● **WHAT THE TASK ASKS**: Please list each line in the entries below that contains the word "height".

● **RECORDS FOR THE TASK**:

--------------------------------------------------

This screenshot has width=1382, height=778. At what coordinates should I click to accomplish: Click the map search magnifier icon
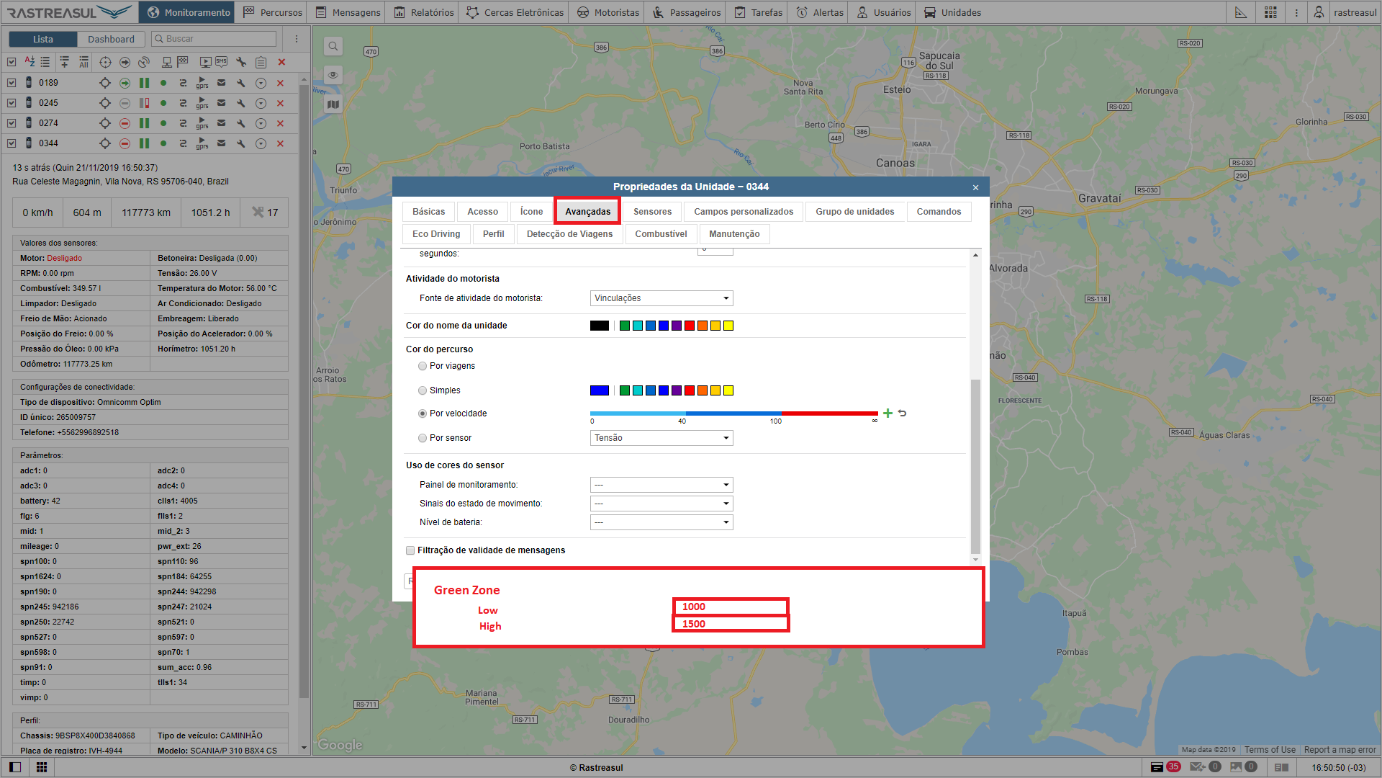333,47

--------------------------------------------------

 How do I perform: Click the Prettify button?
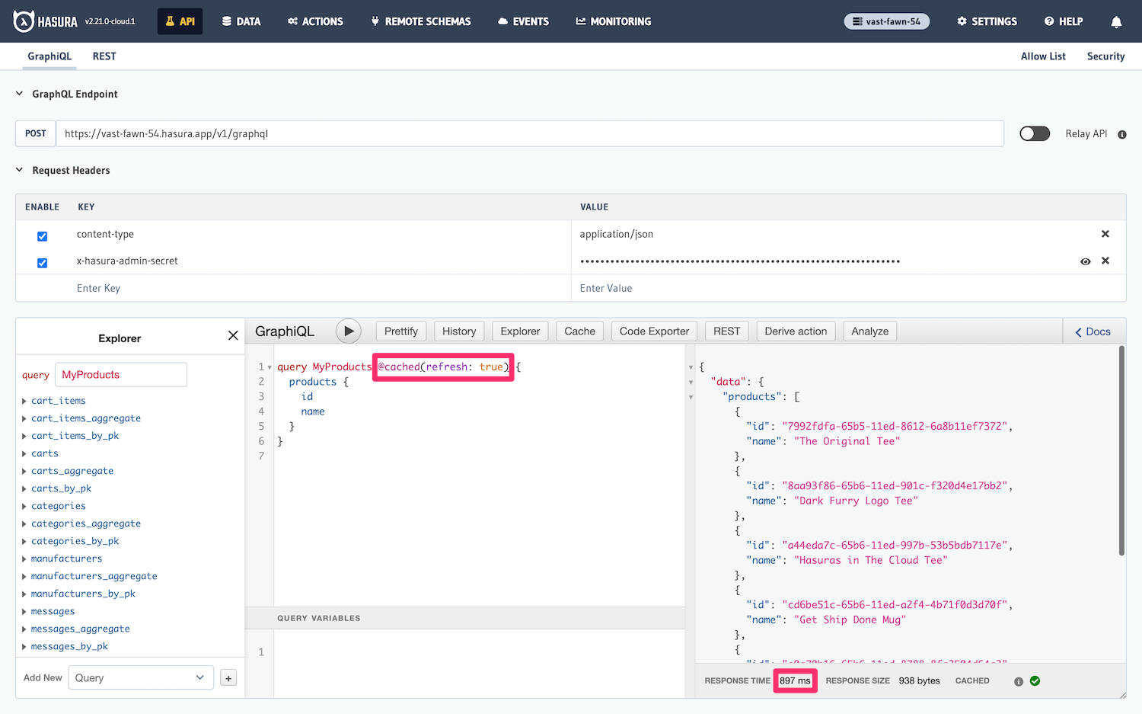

--------------------------------------------------

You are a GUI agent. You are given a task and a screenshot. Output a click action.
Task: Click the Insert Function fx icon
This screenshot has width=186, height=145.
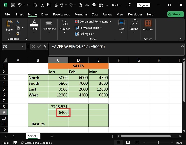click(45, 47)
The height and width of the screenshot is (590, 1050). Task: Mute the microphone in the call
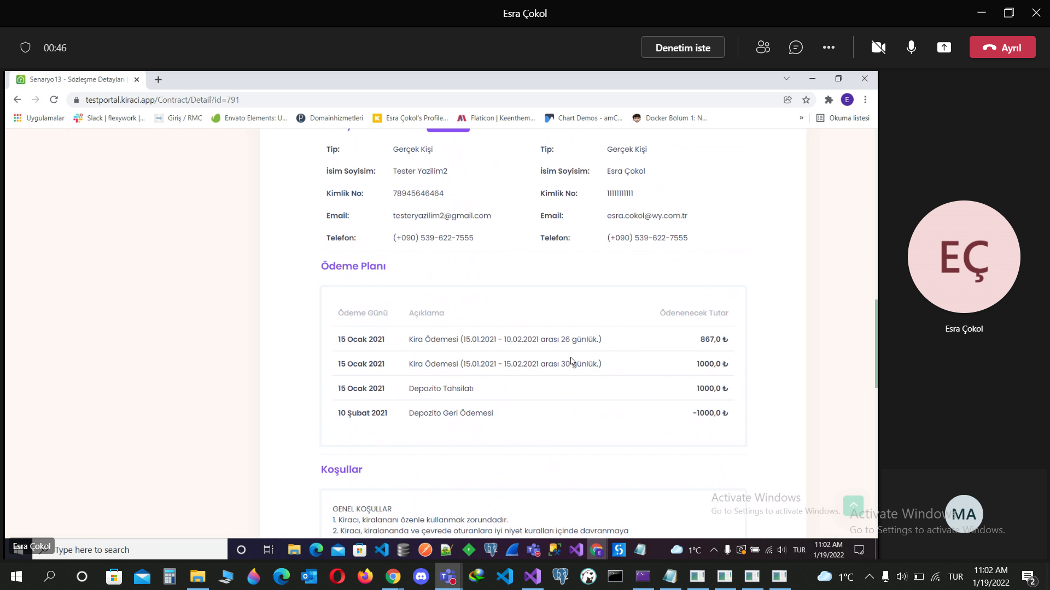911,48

--------------------------------------------------

● **WRITTEN SOLUTION**:
This screenshot has width=1382, height=778. At what coordinates should I click to accomplish: Click the map search magnifier icon
This screenshot has width=186, height=145.
The height and width of the screenshot is (590, 1050). Task: Mute the microphone in the call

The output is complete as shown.